In other words, if "running Claude locally" means making it fully self-contained and offline, the answer is still No as of 2026. Multiple sources confirm this (Can You Run Claude Locally in 2026?). In cases where Claude appears to be "running locally," actual inference is still happening in the cloud — your machine is merely relaying input and output.
Why Doesn't Anthropic Open-Source Claude?
You might wonder why such a capable model isn't released openly. There are two main reasons.
- The business model depends on API access: Anthropic's primary revenue stream is charging for access to the cloud API. Releasing the weights would instantly commoditize their core product.
- Protecting safety-aligned training: Claude is trained with embedded value guidelines (Constitutional AI). Publishing the weights would make it trivial for third parties to fine-tune those behaviors away, undermining the safety design.
Given both factors, an open-weight release of Claude in the near future is unlikely.
Claude Code, However, Does Run Locally
Here is where many people get confused. The model does not run locally, but Anthropic's official terminal tool Claude Code does run locally on your machine.

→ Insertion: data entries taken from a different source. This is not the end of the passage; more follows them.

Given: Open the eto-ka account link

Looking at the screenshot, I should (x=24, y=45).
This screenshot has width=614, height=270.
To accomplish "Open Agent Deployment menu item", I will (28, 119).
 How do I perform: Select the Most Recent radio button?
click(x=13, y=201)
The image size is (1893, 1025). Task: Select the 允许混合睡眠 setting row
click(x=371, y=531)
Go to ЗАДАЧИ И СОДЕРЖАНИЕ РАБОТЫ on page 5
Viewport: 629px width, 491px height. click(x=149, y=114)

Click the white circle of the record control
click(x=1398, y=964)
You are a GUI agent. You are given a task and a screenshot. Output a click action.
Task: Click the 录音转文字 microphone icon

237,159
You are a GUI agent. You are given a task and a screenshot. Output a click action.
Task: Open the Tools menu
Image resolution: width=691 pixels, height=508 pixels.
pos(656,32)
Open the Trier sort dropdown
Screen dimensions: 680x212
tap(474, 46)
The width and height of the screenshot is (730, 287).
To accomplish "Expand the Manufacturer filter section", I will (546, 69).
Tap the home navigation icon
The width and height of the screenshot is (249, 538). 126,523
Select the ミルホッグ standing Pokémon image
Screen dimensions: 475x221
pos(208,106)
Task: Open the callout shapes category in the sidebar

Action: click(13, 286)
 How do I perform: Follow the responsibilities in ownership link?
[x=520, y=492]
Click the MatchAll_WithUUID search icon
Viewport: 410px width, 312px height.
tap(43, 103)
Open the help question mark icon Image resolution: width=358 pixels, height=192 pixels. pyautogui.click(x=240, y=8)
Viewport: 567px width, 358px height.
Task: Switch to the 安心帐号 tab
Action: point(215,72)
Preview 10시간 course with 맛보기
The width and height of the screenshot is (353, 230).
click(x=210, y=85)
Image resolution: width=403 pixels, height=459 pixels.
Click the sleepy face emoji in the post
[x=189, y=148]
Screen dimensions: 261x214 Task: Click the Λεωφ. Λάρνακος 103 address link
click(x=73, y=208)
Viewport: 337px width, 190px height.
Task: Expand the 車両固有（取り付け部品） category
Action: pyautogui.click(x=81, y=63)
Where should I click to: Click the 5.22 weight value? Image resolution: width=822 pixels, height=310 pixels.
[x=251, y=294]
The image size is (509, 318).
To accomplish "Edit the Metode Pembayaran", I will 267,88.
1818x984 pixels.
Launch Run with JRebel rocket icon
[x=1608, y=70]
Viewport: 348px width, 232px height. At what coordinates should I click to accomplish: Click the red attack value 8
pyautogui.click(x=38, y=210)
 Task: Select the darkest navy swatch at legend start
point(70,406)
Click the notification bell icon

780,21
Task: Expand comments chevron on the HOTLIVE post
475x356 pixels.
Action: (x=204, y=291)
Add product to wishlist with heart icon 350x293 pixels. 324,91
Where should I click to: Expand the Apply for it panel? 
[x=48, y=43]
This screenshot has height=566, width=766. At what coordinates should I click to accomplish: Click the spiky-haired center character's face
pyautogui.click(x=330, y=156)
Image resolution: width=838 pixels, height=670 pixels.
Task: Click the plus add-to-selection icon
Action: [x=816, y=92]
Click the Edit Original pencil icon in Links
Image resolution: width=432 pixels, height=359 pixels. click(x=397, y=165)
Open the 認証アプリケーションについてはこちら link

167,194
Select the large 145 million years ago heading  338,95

Once installed, Claude Code launches from the shell with the claude command, reading and writing local files as it works. The "thinking" portion, however, queries the Claude model in the cloud (official setup documentation).
To summarize:
- Runs locally: Claude Code itself, file operations, command execution
- Lives in the cloud: Claude model inference (reasoning and generation)
When people say they "installed Claude locally," what they actually experienced is this local operation of the tool — not local execution of the model.
Workaround 1: Point Claude Code at a Local LLM
If you genuinely cannot allow traffic to leave your network, or you want to eliminate API costs, the most practical approach is to redirect Claude Code's connection to a locally running model. Claude Code lets you override the endpoint URL and authentication token via environment variables, allowing you to point it at a locally hosted OpenAI-compatible server (Claude Code: Self host model configuration, How to run Claude Code against a free local model).
The basic setup looks like this:
- Start a local model: Load an open-weight model such as Qwen into LM Studio or Ollama and start the server.
- Set up a bridge: Launch LiteLLM as a proxy. LiteLLM translates the Anthropic-format requests Claude Code sends into the OpenAI-compatible format your local server expects.
- Redirect the connection: Set the environment variable
ANTHROPIC_API_KEY=<dummy string (e.g., fake-key)>and pointANTHROPIC_BASE_URLto your LiteLLM proxy URL. - Start Claude Code and verify: Launch
claudeand confirm that responses are coming from your local model.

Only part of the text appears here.